Panajachel is a small village on a lake in the mountains, again ringed with volcanoes. Like Antigua it is beautiful. Damn beautiful. Like Antigua there wasn't actually much to do except admire the beauty. A large group of aging Americans hippies live here, still with long hair and beards and tie-dyed t-shirts, although the long hair and beards are very grey and the t-shirts cover big paunches.

Both Antigua and Panajachel are populated with midgets. Little people. Adults who are easily mistaken for children. I had to kneel down to talk with the hotel staff. They are Mayans, people who already populated that part of the world long before Christopher Columbus and his colonising cronies came sailing in. I guess they must all start smoking really young and it stunts their growth. The women wear bright, multicoloured, woven clothing, just like you would see in a National Geographic magazine. But they don't wear this for the tourists - it actually is how they dress every day.

Next stop was a town called Flores, which is on a small island in a lake, connected to the land by a causeway. The lake is surrounded by jungle, and there was no need to use an alarm clock in the morning. The combined squawking and chattering of a plethora of jungle birds and animals denied anyone the possibility of sleep. I think it is the first time I have enjoyed having my morning sleep disturbed since Saturday morning cartoons as a kid.

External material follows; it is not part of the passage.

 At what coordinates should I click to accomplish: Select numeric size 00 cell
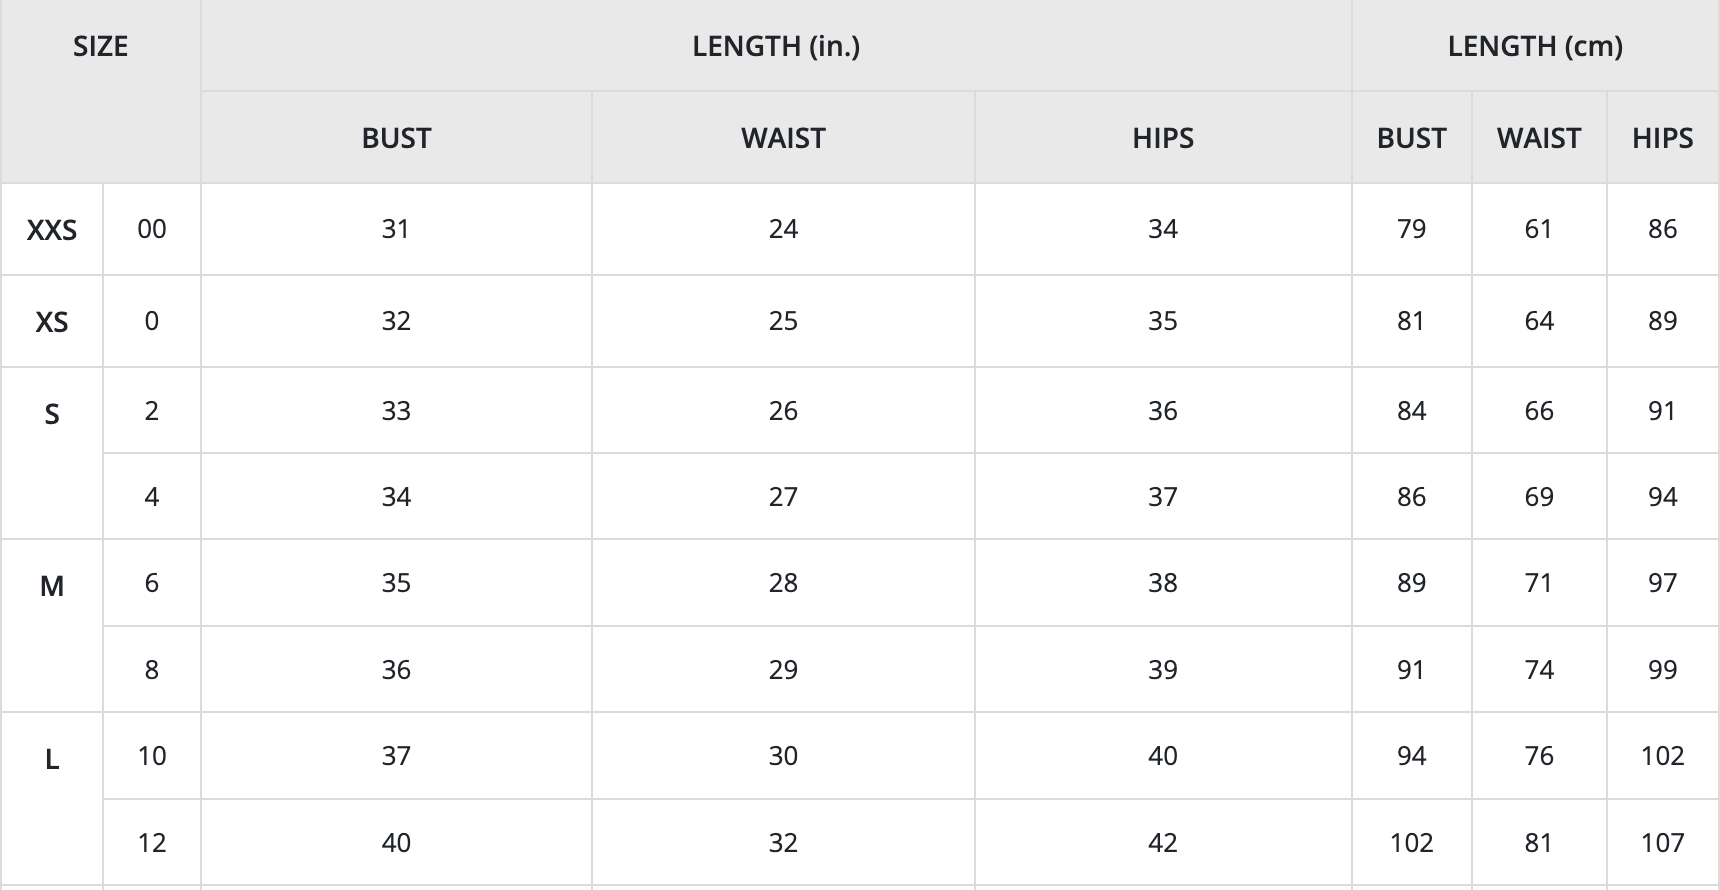(x=152, y=229)
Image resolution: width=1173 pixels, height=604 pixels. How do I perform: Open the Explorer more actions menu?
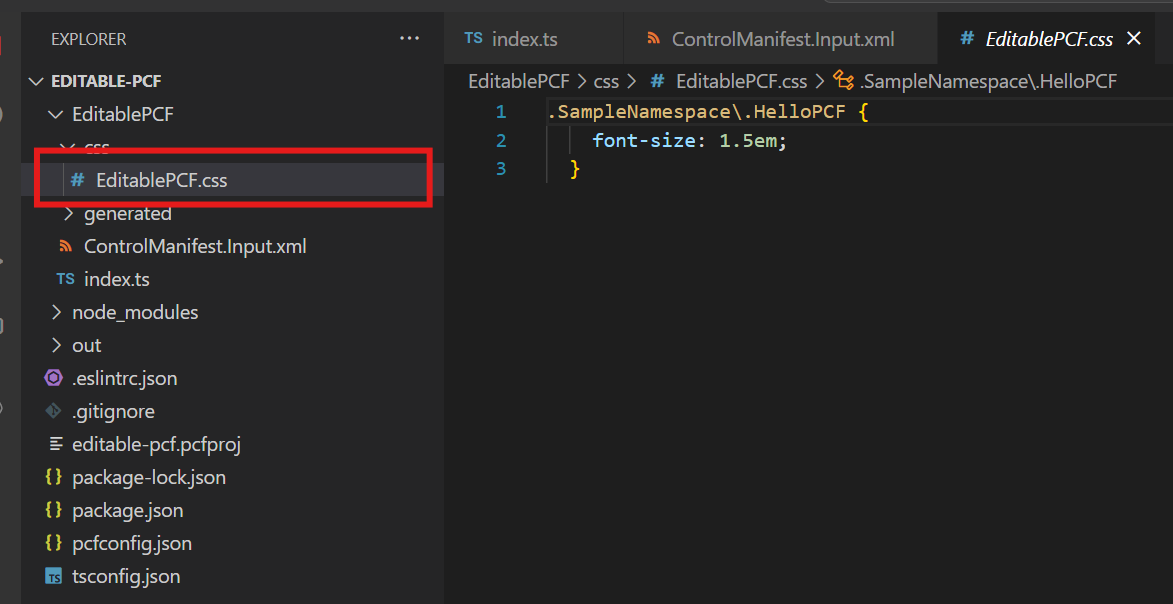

Unlike Antigua and Panajachel there definitely was something to do in Flores. Nearby are the ruins of the Mayan city of Tikal, which consists of a number of temples, pyramids, and other structures in the middle of the rainforest. Monkeys swing between the trees, iguanas scurry across the paths, and toucans sit around with their brightly-coloured beaks, doing toucan things and thinking toucan thoughts. You can climb up the tallest temple, which I did. I sat on the top of the pyramid, which took me above the rainforest canopy. The canopy is punctuated by other temples and is a serene view.